India stopped at 134/9 by disciplined SA
India were stopped at 134 for nine by a disciplined South African attack, which snuffed out eight wickets for 71 runs after initially being at the receiving end in the third T20 International here on Sunday.
Batting first owing to Virat Kohli's bold decision on one of the smallest grounds known to favour the chasing teams, India were cruising at 54 for one after dominating the first six Powerplay overs.
The departure of Shikhar Dhawan gave the South Africans an opening, and they grabbed it with both hands.
Top-scorer Dhawan blazed away to a 25-ball 36 and got India off to a brisk start that yielded them 54 runs in the first six overs at the M Chinnaswamy Stadium.
Kagiso Rabada was expensive but picked up three wickets, while there were two apiece for Bjorn Fortuin (2/19 in 3 overs) and Beuran Hendricks (2/14), who choked the run-flow after the whirlwind start.
Such was their dominance that no India batsman save Dhawan crossed the 20-run mark.
Playing in his first game of the series, left-arm seamer Hendricks was easily the team's best bowler without a doubt.
Rohit Sharma got out early but he did put pace spearhead Rabada under pressure straightaway, striking him for two boundaries in his first over one over cover and the other through extra cover.
That brought crowd favourite Kohli in the middle but Dhawan, who began the innings with a boundary, was in charge and welcomed left-arm wrist spinner Tabraiz Shamsi with back-to-back sixes.
The first six was smashed over long-on and the for the second maximum, Dhawan sashayed down the ground, played against the turn, before striking the ball towards long-off.
Going for one too many, Dhawan mistimed Shamsi, who had his revenge after Temba Bavuma completed a neat catch.
Kohli, too, followed suit as Andile Phehlukwayo pulled off a fine running catch in the deep, much to Rabada, the bowler on the occasion, and his team's relief.
Shreyas Iyer and Rishabh Pant, who improvised to scoop Dwaine Pretorius over the fine leg boundary, threw away their wickets within a space of two balls, leaving India in trouble at 92 for five in the 13th over.

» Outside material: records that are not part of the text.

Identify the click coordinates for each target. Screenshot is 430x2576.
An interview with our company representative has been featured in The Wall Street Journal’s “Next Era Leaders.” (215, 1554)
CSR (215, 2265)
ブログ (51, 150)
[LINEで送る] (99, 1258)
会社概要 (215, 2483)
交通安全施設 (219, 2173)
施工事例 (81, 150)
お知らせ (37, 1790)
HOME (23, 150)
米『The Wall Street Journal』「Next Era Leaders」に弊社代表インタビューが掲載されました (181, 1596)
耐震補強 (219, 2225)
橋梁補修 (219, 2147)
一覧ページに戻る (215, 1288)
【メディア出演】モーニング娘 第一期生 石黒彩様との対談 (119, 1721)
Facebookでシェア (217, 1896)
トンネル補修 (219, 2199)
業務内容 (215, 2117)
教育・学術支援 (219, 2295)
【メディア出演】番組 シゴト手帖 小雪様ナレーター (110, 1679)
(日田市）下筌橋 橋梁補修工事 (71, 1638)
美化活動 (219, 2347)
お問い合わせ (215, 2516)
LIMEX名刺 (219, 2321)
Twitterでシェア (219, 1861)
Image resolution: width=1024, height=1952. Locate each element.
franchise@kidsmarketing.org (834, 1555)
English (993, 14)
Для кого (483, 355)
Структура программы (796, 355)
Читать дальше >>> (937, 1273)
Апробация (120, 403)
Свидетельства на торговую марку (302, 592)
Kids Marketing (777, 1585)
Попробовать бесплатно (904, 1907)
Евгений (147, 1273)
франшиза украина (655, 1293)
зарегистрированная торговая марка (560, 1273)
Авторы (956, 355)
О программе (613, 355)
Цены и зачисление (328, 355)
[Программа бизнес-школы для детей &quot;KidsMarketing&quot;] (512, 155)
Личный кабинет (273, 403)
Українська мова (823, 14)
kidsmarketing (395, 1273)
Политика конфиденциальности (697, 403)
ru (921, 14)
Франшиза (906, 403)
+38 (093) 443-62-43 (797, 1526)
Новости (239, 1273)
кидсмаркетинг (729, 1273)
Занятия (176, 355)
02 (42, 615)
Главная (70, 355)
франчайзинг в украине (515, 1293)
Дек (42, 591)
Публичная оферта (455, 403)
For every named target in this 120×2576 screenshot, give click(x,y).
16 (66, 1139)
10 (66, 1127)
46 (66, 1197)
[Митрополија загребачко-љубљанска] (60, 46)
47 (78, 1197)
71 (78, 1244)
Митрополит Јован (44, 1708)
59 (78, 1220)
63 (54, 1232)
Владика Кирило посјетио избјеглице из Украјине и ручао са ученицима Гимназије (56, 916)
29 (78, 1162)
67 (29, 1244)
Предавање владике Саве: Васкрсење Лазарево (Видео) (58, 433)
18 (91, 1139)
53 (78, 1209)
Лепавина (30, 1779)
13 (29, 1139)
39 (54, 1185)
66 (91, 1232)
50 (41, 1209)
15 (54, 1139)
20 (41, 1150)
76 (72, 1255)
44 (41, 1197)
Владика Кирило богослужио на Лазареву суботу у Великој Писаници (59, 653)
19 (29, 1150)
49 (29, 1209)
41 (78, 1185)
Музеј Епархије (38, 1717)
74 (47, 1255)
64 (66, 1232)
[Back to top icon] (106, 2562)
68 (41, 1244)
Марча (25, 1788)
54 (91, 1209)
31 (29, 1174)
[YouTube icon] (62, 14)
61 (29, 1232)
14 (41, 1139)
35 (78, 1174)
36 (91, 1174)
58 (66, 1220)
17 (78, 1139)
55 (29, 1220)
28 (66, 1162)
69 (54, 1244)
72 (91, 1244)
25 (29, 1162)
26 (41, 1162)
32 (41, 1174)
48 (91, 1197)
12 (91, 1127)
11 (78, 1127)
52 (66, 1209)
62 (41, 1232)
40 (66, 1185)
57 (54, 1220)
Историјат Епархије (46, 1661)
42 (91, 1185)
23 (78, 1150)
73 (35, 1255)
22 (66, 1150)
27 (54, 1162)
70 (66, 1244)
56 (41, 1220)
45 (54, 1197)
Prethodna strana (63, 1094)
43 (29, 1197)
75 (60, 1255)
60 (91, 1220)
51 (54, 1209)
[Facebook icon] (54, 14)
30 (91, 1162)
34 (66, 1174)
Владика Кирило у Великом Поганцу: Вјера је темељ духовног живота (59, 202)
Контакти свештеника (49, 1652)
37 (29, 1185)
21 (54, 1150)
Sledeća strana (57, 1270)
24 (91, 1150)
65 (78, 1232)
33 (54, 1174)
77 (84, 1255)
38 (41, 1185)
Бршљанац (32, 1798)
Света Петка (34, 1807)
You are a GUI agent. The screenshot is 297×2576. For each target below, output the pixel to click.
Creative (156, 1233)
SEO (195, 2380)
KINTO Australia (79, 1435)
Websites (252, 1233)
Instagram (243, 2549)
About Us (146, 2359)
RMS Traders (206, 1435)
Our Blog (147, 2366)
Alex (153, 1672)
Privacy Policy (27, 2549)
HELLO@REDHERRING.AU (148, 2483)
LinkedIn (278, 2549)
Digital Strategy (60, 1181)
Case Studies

After Pant fell prey to left-arm spinner Fortuin's smart piece of bowling, Iyer stepped out out only to be stumped down the leg-side.
At the toss, Kohli's contention was that he doesn't want the team to slip into a comfort zone. Batting first or second, he wants his team to be a master of all situations with little more than a year left for the T20 World Cup.